Vice President of Radio Chris Norton said there’s something many listeners “might not know about Larry.” In addition to being a classical music host as well as the music director and the programming manager, he is a fully trained music educator and “has the opportunity to do music education every day.”

“That’s how I got into it, really,” Vojtko said. “From what I understand, the station went through a series of radio people without the background in music and it wasn’t working out. So they decided to flip it around and take somebody with a music background and teach them radio. So they took me in and gave me a career.”

And while education always has been a mission of public television and radio, WVIA has been expanding those efforts over the years.

On a recent Sunday, for example, Norton said the station hosted a jazz education event for the Berwick Area High School Jazz Band. It was an all-day workshop with five professional jazz musicians, including pianist Bill Mays, drummer Marko Marcinko, Tom Hamilton on sax, Josh Davis on bass and trumpeter Eddie Severn.

“The pros performed, it was all taped for television and radio,” he said. “It’s going to be a big jazz education feature this fall, part of a series of special jazz things we’ve done just in the last couple weeks here, part of Jazz Appreciation Month.”

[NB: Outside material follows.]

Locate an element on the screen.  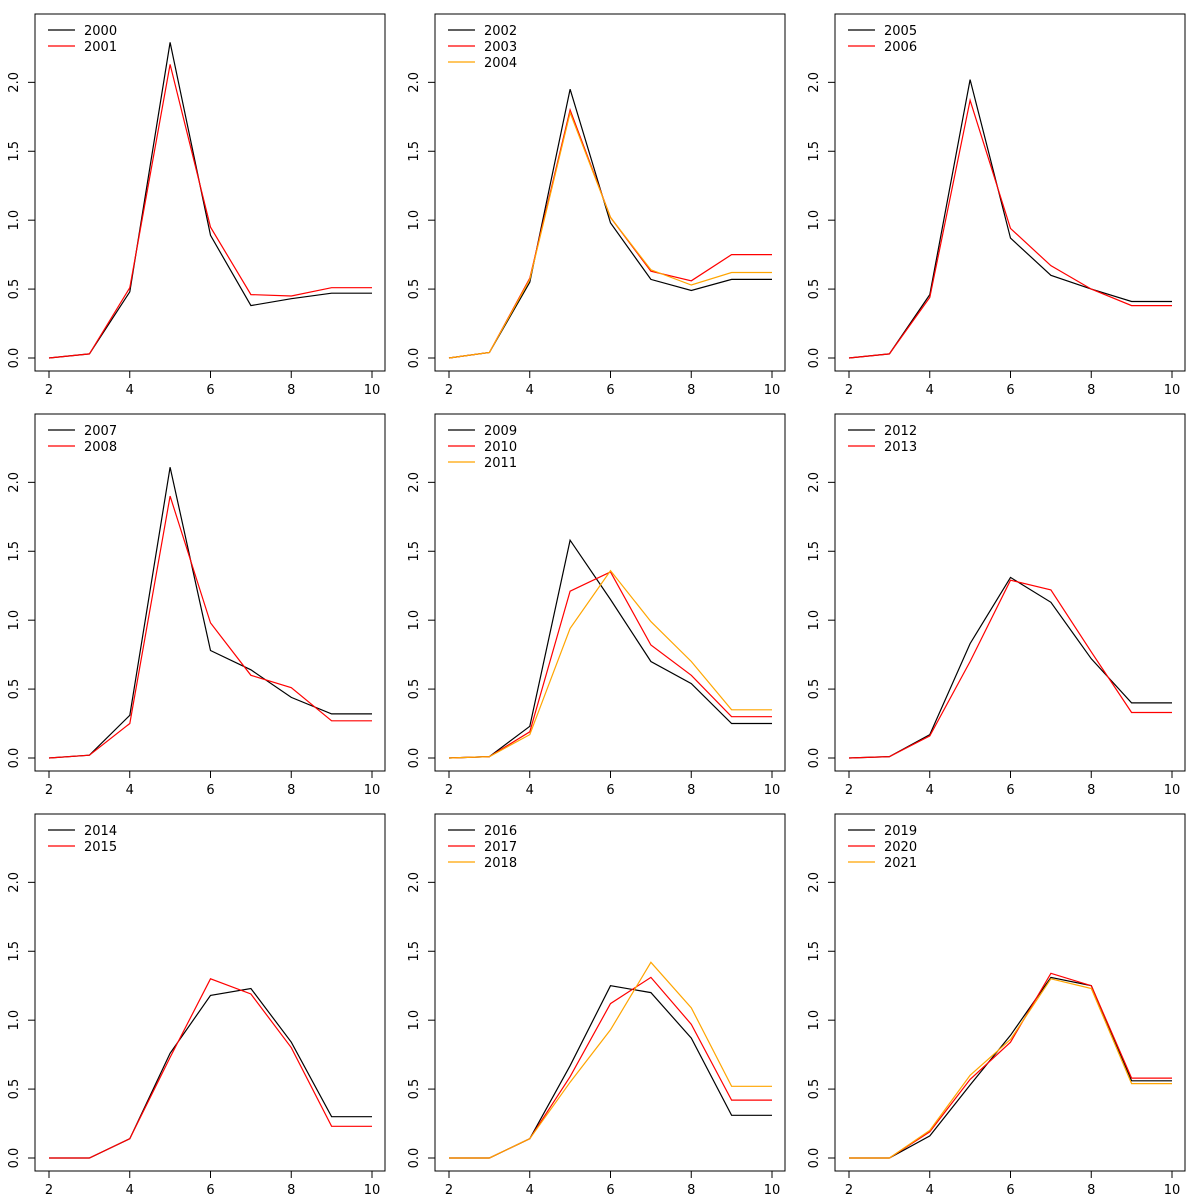
series-line-2021 is located at coordinates (1010, 1068).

WVIA also showcases younger artists through programs such as the Poetry Out Loud Contest and High School Musical Previews.

For the musical previews, Norton said, “we bring in the student casts of high schools through the area. … Lisa Mazzarella does the interviews with them, Paul Lazar does the recording, producing, engineering and editing. They sing a song or two, they tell about their characters and what the play is about.”

“It takes just as much energy and discipline and teamwork at an arts event as it does at an athletic event,” Mazzarella added. “Of course, we are all proponents of the arts in the schools and so much of that is being taken away. But it’s just as important to form a discipline to create something these kids can do after they graduate.”

And Erika Funke, who Norton calls the “Queen of the Arts,” showcases different visual or performing artists from the area each weekday on her show “ArtScene.” “It really allows folks in the arts community who don’t get the publicity that they need regularly to have this as a regular radio feature,” Norton said.

“The approach we take is: How do we learn about this region and the people who live here, our way of life, our way of perceiving things, through Larry’s choices of musicians or George’s choices of what we hear in the songs, or in the case of the arts interviews and education, what do we learn about the history of the region?” Funke said.

“We’re always trying to get to that sense of place. That’s really critical for all of us, no matter from which angle we approach it,” she said.